> [Material to process]

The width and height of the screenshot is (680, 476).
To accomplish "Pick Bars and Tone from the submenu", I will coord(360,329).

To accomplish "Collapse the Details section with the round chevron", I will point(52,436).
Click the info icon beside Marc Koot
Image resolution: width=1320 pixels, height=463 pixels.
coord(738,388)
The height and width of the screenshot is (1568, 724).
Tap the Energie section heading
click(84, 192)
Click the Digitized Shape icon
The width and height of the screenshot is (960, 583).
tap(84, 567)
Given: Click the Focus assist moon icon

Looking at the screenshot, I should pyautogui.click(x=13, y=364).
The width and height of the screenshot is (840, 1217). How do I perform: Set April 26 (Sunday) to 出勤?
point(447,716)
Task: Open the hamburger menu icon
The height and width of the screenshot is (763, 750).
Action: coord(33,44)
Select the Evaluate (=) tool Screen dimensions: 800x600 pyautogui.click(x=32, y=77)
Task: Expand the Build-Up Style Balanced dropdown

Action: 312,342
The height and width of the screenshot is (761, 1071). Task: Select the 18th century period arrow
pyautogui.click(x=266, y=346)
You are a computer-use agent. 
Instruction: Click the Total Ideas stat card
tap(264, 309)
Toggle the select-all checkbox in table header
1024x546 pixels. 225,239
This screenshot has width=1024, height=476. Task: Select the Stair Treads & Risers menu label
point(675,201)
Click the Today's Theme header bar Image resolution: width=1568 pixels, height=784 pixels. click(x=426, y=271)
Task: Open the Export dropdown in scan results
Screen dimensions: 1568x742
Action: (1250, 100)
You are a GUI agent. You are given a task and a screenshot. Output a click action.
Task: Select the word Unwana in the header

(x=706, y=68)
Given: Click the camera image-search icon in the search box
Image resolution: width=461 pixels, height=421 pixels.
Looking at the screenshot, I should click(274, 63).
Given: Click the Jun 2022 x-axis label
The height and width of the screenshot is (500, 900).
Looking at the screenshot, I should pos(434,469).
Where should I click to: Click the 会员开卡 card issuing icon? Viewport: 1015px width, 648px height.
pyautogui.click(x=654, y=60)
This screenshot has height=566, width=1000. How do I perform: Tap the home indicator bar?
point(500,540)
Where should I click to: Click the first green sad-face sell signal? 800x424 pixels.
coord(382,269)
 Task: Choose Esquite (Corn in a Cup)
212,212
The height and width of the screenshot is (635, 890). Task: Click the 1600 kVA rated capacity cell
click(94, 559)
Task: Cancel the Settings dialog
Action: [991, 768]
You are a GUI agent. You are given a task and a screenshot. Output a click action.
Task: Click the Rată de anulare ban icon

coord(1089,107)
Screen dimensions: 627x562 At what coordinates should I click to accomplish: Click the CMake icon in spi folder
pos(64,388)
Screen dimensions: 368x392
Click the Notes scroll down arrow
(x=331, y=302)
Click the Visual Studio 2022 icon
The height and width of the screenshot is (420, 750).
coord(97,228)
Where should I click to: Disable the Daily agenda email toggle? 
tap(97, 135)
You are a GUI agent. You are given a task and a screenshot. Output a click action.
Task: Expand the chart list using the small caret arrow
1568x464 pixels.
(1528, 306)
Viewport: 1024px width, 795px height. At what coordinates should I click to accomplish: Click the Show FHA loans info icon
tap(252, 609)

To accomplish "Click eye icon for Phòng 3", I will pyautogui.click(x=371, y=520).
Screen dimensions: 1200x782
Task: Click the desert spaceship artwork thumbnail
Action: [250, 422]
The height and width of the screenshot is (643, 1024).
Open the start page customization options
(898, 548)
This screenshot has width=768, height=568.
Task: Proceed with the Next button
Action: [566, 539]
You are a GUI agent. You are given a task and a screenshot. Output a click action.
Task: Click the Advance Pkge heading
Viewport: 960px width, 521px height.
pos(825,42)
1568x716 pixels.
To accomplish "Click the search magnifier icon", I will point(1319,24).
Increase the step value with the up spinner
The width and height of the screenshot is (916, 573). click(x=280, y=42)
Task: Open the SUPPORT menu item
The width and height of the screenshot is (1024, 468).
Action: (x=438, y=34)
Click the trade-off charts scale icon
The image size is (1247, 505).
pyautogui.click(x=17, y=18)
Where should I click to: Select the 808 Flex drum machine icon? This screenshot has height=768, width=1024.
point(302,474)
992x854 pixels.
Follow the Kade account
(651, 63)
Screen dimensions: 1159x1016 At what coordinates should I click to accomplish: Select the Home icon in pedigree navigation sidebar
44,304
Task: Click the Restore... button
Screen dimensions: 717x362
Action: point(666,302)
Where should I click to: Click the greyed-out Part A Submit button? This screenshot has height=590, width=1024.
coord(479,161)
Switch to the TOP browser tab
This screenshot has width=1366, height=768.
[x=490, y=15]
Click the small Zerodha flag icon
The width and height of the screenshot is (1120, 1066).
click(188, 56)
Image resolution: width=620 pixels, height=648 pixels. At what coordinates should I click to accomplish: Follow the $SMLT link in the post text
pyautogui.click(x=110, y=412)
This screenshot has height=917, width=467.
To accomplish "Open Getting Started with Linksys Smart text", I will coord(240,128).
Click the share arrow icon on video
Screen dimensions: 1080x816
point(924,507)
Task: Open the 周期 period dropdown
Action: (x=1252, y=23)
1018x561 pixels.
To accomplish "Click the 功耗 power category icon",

> [Task requirements] Say only the number of lines of the data above in which the string "search" occurs.

> [Solution to this task] 2